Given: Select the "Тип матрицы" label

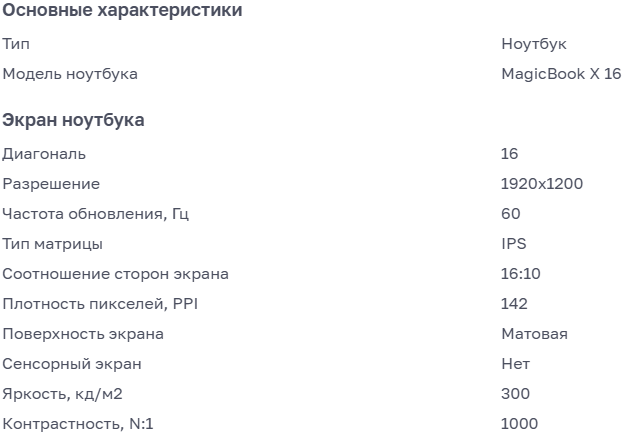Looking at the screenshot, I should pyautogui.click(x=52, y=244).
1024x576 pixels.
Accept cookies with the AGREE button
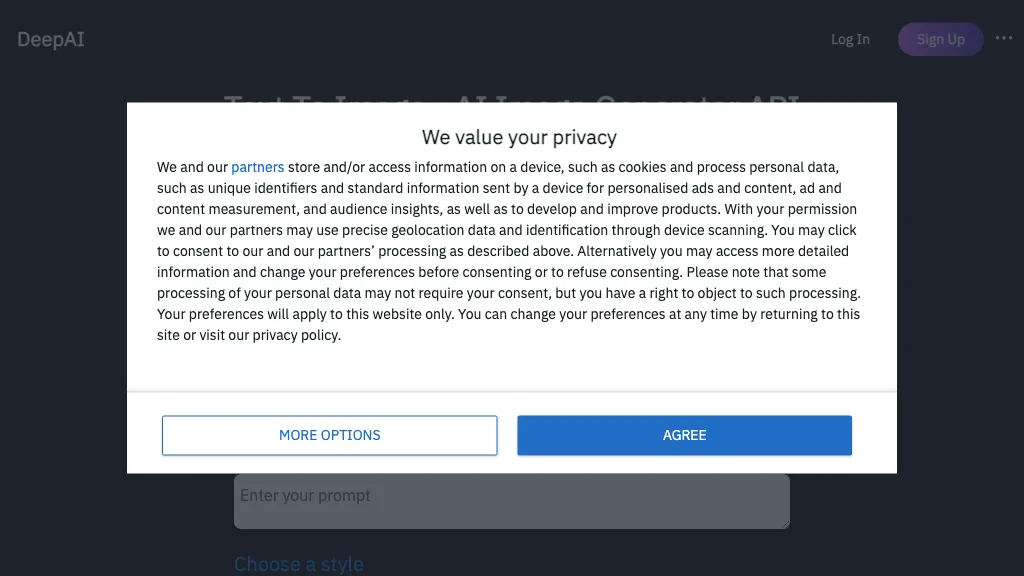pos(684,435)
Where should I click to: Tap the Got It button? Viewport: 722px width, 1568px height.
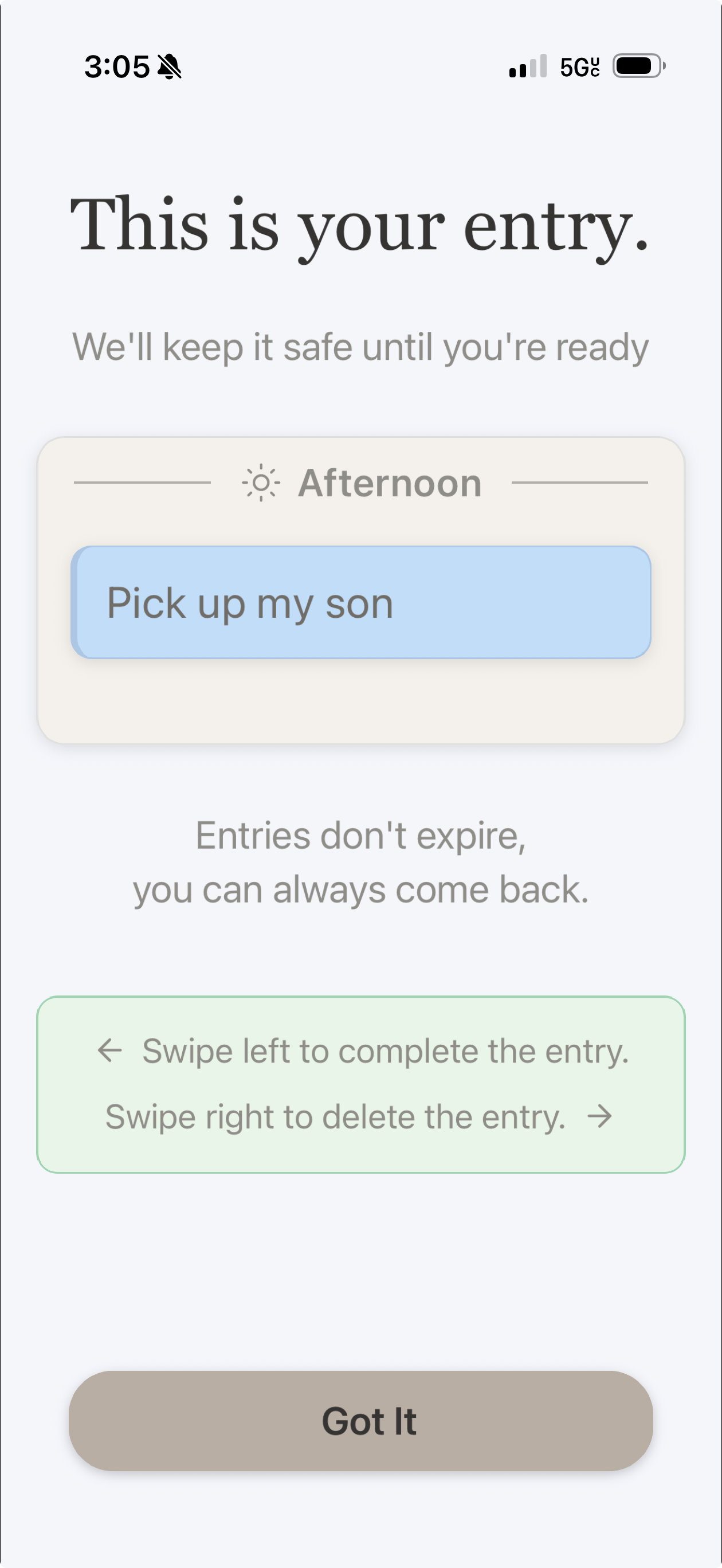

+--

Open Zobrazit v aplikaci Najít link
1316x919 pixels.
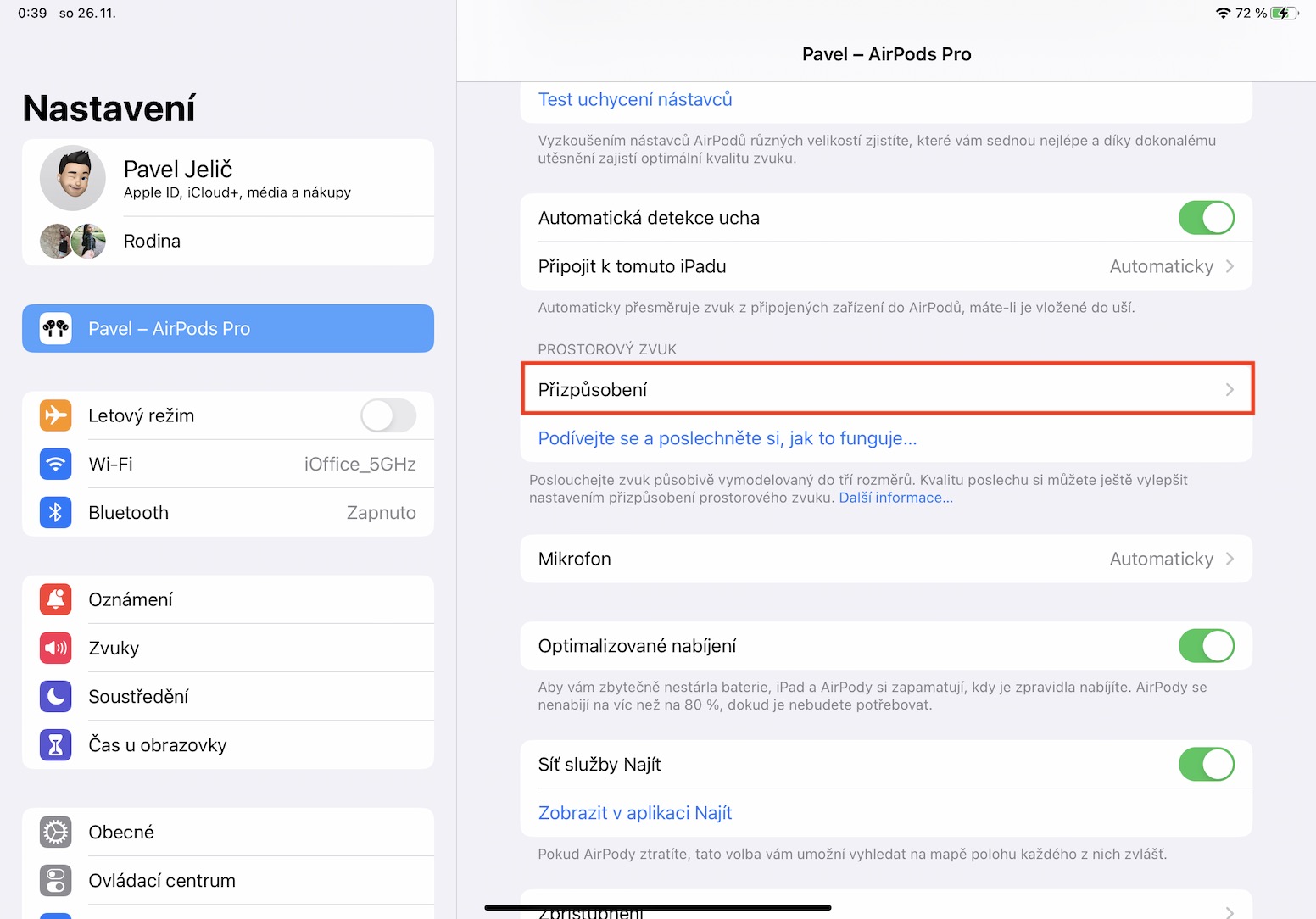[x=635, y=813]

+--

In the listing above, find the line containing "Given: Select the". Output it and every line after it up to and including the line containing "Where should I", exactly, but skip the pictures.

## Expected answer
Given: Select the "Тип матрицы" label

Looking at the screenshot, I should pyautogui.click(x=52, y=244).
1024x576 pixels.
Accept cookies with the AGREE button
pos(684,435)
Where should I click to: Tap the Got It button? Viewport: 722px width, 1568px height.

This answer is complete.